• DIRECTIONS
Copy the records below exactly as they are written.

• RECORDS
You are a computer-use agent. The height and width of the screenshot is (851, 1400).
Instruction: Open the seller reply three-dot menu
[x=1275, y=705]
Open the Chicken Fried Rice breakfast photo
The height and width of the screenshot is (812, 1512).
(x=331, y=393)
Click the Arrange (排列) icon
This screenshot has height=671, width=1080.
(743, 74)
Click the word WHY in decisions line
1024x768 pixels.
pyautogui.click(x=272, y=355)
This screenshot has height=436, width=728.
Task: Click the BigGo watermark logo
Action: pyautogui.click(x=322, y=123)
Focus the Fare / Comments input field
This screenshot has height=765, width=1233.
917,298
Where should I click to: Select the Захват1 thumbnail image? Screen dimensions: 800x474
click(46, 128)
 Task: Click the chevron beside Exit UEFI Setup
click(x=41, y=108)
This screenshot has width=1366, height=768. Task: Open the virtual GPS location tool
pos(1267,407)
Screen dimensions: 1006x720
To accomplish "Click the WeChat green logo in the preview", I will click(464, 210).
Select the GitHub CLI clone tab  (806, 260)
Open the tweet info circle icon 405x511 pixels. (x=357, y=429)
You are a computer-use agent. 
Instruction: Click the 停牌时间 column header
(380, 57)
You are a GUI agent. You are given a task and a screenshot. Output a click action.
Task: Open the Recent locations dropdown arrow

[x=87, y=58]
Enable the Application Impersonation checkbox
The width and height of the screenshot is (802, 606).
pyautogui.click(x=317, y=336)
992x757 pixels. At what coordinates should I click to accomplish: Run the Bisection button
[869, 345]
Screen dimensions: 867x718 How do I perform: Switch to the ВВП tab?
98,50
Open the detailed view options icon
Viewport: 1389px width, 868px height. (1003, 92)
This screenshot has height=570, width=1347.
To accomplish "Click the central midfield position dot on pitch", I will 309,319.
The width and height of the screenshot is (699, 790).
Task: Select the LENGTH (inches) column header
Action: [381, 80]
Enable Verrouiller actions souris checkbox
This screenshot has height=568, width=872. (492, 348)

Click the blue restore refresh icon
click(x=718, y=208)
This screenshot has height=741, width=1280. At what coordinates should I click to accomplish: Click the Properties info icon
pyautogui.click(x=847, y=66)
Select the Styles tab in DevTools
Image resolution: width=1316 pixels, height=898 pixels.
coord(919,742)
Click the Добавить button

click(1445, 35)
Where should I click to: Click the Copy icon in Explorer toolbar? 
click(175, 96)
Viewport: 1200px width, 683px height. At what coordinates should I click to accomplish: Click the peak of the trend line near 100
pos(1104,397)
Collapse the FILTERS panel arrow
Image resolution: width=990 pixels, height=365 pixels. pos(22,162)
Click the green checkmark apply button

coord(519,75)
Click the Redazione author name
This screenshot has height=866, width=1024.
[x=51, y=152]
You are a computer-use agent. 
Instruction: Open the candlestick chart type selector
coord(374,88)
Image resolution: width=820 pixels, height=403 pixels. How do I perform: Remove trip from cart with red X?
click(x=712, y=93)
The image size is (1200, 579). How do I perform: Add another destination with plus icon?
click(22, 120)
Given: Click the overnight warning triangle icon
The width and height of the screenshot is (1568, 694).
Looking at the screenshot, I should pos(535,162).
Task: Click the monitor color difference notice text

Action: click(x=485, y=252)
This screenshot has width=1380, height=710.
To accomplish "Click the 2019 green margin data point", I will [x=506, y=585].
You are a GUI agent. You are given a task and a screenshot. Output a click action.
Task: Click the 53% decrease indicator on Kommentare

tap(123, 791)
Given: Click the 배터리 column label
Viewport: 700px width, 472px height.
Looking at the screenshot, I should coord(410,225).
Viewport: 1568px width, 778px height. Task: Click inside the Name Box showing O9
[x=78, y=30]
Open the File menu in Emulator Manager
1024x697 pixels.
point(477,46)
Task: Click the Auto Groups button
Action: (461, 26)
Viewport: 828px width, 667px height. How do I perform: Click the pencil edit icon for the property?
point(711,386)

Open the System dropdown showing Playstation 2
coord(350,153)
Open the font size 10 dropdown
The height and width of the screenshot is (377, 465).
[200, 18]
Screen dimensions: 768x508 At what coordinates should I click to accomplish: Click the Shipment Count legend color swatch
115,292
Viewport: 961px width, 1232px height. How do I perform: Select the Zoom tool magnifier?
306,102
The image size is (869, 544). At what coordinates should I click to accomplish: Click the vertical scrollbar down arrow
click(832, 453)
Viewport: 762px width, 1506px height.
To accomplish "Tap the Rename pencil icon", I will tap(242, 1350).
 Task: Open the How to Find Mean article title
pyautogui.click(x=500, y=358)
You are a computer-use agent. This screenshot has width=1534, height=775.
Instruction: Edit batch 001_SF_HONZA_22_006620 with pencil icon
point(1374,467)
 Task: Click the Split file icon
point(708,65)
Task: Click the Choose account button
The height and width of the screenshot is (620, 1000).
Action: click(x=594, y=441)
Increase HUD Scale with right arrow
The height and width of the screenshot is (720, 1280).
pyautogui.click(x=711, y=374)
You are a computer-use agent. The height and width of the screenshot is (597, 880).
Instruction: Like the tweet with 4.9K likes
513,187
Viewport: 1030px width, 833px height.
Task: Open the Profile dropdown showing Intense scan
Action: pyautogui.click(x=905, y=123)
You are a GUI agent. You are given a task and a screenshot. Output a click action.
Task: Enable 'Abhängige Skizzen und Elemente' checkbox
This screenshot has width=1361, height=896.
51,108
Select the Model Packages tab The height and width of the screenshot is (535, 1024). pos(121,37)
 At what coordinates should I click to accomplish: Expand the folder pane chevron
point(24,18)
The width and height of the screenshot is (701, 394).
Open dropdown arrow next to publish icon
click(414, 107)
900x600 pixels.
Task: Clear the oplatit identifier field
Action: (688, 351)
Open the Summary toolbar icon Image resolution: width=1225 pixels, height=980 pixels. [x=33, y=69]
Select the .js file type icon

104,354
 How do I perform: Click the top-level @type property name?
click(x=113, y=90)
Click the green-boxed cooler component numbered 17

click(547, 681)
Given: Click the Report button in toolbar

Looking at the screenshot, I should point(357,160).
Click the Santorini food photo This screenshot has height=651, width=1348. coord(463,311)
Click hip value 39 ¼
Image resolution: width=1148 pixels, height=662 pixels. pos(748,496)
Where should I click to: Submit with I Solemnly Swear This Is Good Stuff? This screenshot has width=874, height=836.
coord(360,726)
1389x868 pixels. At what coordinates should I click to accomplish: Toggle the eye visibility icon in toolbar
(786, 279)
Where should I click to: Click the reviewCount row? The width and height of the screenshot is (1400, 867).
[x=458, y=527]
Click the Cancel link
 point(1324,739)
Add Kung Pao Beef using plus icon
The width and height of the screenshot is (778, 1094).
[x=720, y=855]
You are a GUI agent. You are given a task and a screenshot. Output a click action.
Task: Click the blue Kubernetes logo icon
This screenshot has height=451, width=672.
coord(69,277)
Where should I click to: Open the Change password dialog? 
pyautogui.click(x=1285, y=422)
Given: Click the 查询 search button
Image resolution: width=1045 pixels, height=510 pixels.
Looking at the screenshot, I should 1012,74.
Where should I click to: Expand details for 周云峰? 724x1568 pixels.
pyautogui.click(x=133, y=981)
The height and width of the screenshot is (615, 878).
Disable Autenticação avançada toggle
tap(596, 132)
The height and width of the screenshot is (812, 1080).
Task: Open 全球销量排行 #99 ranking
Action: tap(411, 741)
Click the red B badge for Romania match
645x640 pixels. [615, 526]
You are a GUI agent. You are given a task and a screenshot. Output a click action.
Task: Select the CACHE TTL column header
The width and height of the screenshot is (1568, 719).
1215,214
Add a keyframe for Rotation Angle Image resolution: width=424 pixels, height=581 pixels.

• REPLY
You are a computer-use agent. The height and width of the screenshot is (851, 1400).
Instruction: Open the seller reply three-dot menu
[x=1275, y=705]
Open the Chicken Fried Rice breakfast photo
The height and width of the screenshot is (812, 1512).
(x=331, y=393)
Click the Arrange (排列) icon
This screenshot has height=671, width=1080.
(743, 74)
Click the word WHY in decisions line
1024x768 pixels.
pyautogui.click(x=272, y=355)
This screenshot has height=436, width=728.
Task: Click the BigGo watermark logo
Action: pyautogui.click(x=322, y=123)
Focus the Fare / Comments input field
This screenshot has height=765, width=1233.
917,298
Where should I click to: Select the Захват1 thumbnail image? Screen dimensions: 800x474
click(46, 128)
 Task: Click the chevron beside Exit UEFI Setup
click(x=41, y=108)
This screenshot has width=1366, height=768. Task: Open the virtual GPS location tool
pos(1267,407)
Screen dimensions: 1006x720
To accomplish "Click the WeChat green logo in the preview", I will click(464, 210).
Select the GitHub CLI clone tab  (806, 260)
Open the tweet info circle icon 405x511 pixels. (x=357, y=429)
You are a computer-use agent. 
Instruction: Click the 停牌时间 column header
(380, 57)
You are a GUI agent. You are given a task and a screenshot. Output a click action.
Task: Open the Recent locations dropdown arrow

[x=87, y=58]
Enable the Application Impersonation checkbox
The width and height of the screenshot is (802, 606).
pyautogui.click(x=317, y=336)
992x757 pixels. At what coordinates should I click to accomplish: Run the Bisection button
[869, 345]
Screen dimensions: 867x718 How do I perform: Switch to the ВВП tab?
98,50
Open the detailed view options icon
Viewport: 1389px width, 868px height. (1003, 92)
This screenshot has height=570, width=1347.
To accomplish "Click the central midfield position dot on pitch", I will 309,319.
The width and height of the screenshot is (699, 790).
Task: Select the LENGTH (inches) column header
Action: [381, 80]
Enable Verrouiller actions souris checkbox
This screenshot has height=568, width=872. (492, 348)

Click the blue restore refresh icon
click(x=718, y=208)
This screenshot has height=741, width=1280. At what coordinates should I click to accomplish: Click the Properties info icon
pyautogui.click(x=847, y=66)
Select the Styles tab in DevTools
Image resolution: width=1316 pixels, height=898 pixels.
coord(919,742)
Click the Добавить button

click(1445, 35)
Where should I click to: Click the Copy icon in Explorer toolbar? 
click(175, 96)
Viewport: 1200px width, 683px height. At what coordinates should I click to accomplish: Click the peak of the trend line near 100
pos(1104,397)
Collapse the FILTERS panel arrow
Image resolution: width=990 pixels, height=365 pixels. pos(22,162)
Click the green checkmark apply button

coord(519,75)
Click the Redazione author name
This screenshot has height=866, width=1024.
[x=51, y=152]
You are a computer-use agent. 
Instruction: Open the candlestick chart type selector
coord(374,88)
Image resolution: width=820 pixels, height=403 pixels. How do I perform: Remove trip from cart with red X?
click(x=712, y=93)
The image size is (1200, 579). How do I perform: Add another destination with plus icon?
click(22, 120)
Given: Click the overnight warning triangle icon
The width and height of the screenshot is (1568, 694).
Looking at the screenshot, I should pos(535,162).
Task: Click the monitor color difference notice text

Action: click(x=485, y=252)
This screenshot has width=1380, height=710.
To accomplish "Click the 2019 green margin data point", I will [x=506, y=585].
You are a GUI agent. You are given a task and a screenshot. Output a click action.
Task: Click the 53% decrease indicator on Kommentare

tap(123, 791)
Given: Click the 배터리 column label
Viewport: 700px width, 472px height.
Looking at the screenshot, I should coord(410,225).
Viewport: 1568px width, 778px height. Task: Click inside the Name Box showing O9
[x=78, y=30]
Open the File menu in Emulator Manager
1024x697 pixels.
point(477,46)
Task: Click the Auto Groups button
Action: (461, 26)
Viewport: 828px width, 667px height. How do I perform: Click the pencil edit icon for the property?
point(711,386)

Open the System dropdown showing Playstation 2
coord(350,153)
Open the font size 10 dropdown
The height and width of the screenshot is (377, 465).
[200, 18]
Screen dimensions: 768x508 At what coordinates should I click to accomplish: Click the Shipment Count legend color swatch
115,292
Viewport: 961px width, 1232px height. How do I perform: Select the Zoom tool magnifier?
306,102
The image size is (869, 544). At what coordinates should I click to accomplish: Click the vertical scrollbar down arrow
click(832, 453)
Viewport: 762px width, 1506px height.
To accomplish "Tap the Rename pencil icon", I will tap(242, 1350).
 Task: Open the How to Find Mean article title
pyautogui.click(x=500, y=358)
You are a computer-use agent. This screenshot has width=1534, height=775.
Instruction: Edit batch 001_SF_HONZA_22_006620 with pencil icon
point(1374,467)
 Task: Click the Split file icon
point(708,65)
Task: Click the Choose account button
The height and width of the screenshot is (620, 1000).
Action: click(x=594, y=441)
Increase HUD Scale with right arrow
The height and width of the screenshot is (720, 1280).
pyautogui.click(x=711, y=374)
You are a computer-use agent. The height and width of the screenshot is (597, 880).
Instruction: Like the tweet with 4.9K likes
513,187
Viewport: 1030px width, 833px height.
Task: Open the Profile dropdown showing Intense scan
Action: pyautogui.click(x=905, y=123)
You are a GUI agent. You are given a task and a screenshot. Output a click action.
Task: Enable 'Abhängige Skizzen und Elemente' checkbox
This screenshot has width=1361, height=896.
51,108
Select the Model Packages tab The height and width of the screenshot is (535, 1024). pos(121,37)
 At what coordinates should I click to accomplish: Expand the folder pane chevron
point(24,18)
The width and height of the screenshot is (701, 394).
Open dropdown arrow next to publish icon
click(414, 107)
900x600 pixels.
Task: Clear the oplatit identifier field
Action: (688, 351)
Open the Summary toolbar icon Image resolution: width=1225 pixels, height=980 pixels. [x=33, y=69]
Select the .js file type icon

104,354
 How do I perform: Click the top-level @type property name?
click(x=113, y=90)
Click the green-boxed cooler component numbered 17

click(547, 681)
Given: Click the Report button in toolbar

Looking at the screenshot, I should point(357,160).
Click the Santorini food photo This screenshot has height=651, width=1348. coord(463,311)
Click hip value 39 ¼
Image resolution: width=1148 pixels, height=662 pixels. pos(748,496)
Where should I click to: Submit with I Solemnly Swear This Is Good Stuff? This screenshot has width=874, height=836.
coord(360,726)
1389x868 pixels. At what coordinates should I click to accomplish: Toggle the eye visibility icon in toolbar
(786, 279)
Where should I click to: Click the reviewCount row? The width and height of the screenshot is (1400, 867).
[x=458, y=527]
Click the Cancel link
 point(1324,739)
Add Kung Pao Beef using plus icon
The width and height of the screenshot is (778, 1094).
[x=720, y=855]
You are a GUI agent. You are given a task and a screenshot. Output a click action.
Task: Click the blue Kubernetes logo icon
This screenshot has height=451, width=672.
coord(69,277)
Where should I click to: Open the Change password dialog? 
pyautogui.click(x=1285, y=422)
Given: Click the 查询 search button
Image resolution: width=1045 pixels, height=510 pixels.
Looking at the screenshot, I should 1012,74.
Where should I click to: Expand details for 周云峰? 724x1568 pixels.
pyautogui.click(x=133, y=981)
The height and width of the screenshot is (615, 878).
Disable Autenticação avançada toggle
tap(596, 132)
The height and width of the screenshot is (812, 1080).
Task: Open 全球销量排行 #99 ranking
Action: tap(411, 741)
Click the red B badge for Romania match
645x640 pixels. [615, 526]
You are a GUI agent. You are given a task and a screenshot. Output a click action.
Task: Select the CACHE TTL column header
The width and height of the screenshot is (1568, 719).
1215,214
Add a keyframe for Rotation Angle Image resolution: width=424 pixels, height=581 pixels.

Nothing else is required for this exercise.